Les Perelman is an old high school chum and presently retired as director of undergraduate writing at MIT. He is a long-time critic of the use and misuse of standardized testing. Though retired from MIT, he continues this work.

In this article from the Chronicle of Higher Education, they discuss his babel generator and what it means for computer-based assessments.

Les Perelman, a former director of undergraduate writing at the Massachusetts Institute of Technology, sits in his wife’s office and reads aloud from his latest essay.

“Privateness has not been and undoubtedly never will be lauded, precarious, and decent,” he reads. “Humankind will always subjugate privateness.”

Not exactly E.B. White. Then again, Mr. Perelman wrote the essay in less than one second, using the Basic Automatic B.S. Essay Language Generator, or Babel, a new piece of weaponry in his continuing war on automated essay-grading software.

The Babel generator, which Mr. Perelman built with a team of students from MIT and Harvard University, can generate essays from scratch using as many as three keywords.

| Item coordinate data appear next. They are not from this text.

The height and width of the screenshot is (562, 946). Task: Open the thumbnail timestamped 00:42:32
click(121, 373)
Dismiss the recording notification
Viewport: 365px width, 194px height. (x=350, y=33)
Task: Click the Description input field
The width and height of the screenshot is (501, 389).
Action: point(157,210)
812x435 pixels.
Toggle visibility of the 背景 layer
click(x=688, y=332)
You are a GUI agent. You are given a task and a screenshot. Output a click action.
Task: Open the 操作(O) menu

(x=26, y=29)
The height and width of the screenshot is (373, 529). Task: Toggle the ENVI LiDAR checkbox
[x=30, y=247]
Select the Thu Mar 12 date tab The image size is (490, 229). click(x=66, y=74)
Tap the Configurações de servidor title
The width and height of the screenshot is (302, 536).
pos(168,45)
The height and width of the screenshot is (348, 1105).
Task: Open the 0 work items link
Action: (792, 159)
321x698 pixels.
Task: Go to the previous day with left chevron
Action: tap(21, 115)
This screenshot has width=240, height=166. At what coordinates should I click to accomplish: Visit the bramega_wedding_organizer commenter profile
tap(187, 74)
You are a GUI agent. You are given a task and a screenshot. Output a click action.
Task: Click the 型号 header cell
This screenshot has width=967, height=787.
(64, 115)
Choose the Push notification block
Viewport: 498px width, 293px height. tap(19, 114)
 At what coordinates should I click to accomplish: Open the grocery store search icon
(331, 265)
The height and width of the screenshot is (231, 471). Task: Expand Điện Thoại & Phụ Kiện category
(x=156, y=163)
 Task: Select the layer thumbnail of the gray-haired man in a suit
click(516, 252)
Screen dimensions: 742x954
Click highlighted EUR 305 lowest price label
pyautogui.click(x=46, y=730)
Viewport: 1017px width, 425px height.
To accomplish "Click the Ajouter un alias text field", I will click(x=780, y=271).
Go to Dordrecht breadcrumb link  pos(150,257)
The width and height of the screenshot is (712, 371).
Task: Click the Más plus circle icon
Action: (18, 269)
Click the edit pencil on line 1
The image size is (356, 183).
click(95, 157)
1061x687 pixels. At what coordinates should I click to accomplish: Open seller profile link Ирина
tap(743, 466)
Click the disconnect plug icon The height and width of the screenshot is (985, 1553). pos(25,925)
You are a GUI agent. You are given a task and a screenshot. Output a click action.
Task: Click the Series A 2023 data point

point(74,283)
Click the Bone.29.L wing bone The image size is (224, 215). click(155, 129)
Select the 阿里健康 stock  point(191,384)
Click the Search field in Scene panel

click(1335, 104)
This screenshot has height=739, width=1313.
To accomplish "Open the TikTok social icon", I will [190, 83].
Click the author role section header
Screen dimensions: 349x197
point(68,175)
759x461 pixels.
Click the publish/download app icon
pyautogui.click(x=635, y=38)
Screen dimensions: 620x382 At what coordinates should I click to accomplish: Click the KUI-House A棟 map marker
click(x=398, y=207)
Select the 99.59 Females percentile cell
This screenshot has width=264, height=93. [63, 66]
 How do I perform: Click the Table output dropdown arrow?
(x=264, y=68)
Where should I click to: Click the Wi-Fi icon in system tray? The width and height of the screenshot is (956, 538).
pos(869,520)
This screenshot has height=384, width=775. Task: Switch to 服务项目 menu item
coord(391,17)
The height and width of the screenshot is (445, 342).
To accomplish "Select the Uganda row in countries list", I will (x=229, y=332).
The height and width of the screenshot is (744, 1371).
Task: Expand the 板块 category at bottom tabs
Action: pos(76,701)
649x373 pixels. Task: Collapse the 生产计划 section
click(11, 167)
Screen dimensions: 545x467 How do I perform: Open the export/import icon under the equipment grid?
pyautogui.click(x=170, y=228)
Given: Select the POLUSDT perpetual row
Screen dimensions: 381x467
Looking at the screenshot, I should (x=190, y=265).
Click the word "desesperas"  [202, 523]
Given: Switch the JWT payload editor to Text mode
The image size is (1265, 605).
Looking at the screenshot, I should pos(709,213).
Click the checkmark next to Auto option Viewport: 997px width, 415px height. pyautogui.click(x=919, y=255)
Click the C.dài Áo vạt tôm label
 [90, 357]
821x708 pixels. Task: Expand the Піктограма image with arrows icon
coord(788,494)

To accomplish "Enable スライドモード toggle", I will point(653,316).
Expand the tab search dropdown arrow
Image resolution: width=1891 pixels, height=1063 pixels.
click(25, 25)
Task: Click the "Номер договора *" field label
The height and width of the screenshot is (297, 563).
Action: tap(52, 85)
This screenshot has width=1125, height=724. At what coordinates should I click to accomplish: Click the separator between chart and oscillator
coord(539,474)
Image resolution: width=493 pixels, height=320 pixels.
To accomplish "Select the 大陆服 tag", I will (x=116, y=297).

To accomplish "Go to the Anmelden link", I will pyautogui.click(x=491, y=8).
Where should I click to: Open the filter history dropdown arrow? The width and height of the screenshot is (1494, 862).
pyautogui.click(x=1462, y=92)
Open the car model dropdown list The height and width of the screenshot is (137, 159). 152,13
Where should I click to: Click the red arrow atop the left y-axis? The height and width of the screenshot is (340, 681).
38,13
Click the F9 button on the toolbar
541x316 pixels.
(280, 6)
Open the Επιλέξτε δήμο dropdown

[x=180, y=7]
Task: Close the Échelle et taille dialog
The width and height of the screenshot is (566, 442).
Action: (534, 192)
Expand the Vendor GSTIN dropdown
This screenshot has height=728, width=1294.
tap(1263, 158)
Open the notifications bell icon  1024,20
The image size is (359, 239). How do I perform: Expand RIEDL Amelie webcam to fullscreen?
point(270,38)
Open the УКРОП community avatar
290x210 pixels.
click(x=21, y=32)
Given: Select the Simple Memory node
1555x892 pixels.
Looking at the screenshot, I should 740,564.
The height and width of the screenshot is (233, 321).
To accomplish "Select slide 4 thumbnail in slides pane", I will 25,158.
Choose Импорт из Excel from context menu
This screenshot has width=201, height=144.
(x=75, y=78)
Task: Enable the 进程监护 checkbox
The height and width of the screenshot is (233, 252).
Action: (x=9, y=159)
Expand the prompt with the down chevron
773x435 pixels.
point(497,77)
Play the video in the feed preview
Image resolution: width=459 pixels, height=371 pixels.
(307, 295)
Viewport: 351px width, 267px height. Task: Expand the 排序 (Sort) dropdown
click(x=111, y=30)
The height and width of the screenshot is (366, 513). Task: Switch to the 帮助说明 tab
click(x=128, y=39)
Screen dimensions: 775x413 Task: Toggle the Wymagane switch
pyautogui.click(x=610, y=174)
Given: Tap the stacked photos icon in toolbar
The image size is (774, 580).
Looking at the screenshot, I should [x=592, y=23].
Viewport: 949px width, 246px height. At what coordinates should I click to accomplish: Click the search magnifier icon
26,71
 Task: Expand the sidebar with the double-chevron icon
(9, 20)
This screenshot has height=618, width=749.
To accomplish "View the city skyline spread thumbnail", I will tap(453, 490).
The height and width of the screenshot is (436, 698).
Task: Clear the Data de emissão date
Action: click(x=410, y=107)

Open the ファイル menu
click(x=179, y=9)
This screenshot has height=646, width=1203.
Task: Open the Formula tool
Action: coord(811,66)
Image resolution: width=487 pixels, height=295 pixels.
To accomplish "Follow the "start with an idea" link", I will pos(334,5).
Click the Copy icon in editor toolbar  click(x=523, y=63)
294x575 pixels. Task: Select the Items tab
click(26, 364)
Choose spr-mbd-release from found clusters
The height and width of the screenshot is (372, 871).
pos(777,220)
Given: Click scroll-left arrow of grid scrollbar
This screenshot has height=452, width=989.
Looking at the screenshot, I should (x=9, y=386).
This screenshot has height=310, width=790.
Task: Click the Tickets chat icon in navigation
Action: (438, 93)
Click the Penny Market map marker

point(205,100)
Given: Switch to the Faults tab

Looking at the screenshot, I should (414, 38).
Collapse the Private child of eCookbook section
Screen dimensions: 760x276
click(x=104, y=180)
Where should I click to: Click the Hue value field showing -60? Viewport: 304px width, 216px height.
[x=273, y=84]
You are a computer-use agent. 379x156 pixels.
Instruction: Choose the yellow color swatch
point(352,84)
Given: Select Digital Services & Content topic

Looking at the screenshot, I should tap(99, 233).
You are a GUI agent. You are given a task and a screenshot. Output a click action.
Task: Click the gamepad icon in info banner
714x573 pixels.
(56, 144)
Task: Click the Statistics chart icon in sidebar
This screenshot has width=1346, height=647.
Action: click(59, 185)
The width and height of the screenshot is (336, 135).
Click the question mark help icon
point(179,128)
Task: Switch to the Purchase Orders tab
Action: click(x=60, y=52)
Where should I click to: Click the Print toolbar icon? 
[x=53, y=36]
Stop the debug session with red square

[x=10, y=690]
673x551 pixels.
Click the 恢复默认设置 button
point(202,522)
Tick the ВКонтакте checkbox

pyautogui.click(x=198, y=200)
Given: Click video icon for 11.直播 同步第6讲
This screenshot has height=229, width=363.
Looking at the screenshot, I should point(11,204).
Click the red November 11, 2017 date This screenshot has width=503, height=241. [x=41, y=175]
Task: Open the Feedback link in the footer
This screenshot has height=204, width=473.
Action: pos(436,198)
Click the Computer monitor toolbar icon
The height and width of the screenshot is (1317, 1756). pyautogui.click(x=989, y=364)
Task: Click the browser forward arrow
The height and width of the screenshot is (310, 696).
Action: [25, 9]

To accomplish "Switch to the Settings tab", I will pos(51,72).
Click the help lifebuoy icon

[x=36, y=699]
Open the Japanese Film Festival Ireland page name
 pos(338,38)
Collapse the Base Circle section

For this essay, Mr. Perelman has entered only one keyword: “privacy.” With the click of a button, the program produced a string of bloated sentences that, though grammatically correct and structurally sound, have no coherent meaning. Not to humans, anyway. But Mr. Perelman is not trying to impress humans. He is trying to fool machines.
Critics of automated essay scoring are a small but lively band, and Mr. Perelman is perhaps the most theatrical. He has claimed to be able to guess, from across a room, the scores awarded to SAT essays, judging solely on the basis of length. (It’s a skill he happily demonstrated to a New York Times reporter in 2005.) In presentations, he likes to show how the Gettysburg Address would have scored poorly on the SAT writing test. (That test is graded by human readers, but Mr. Perelman says the rubric is so rigid, and time so short, that they may as well be robots.)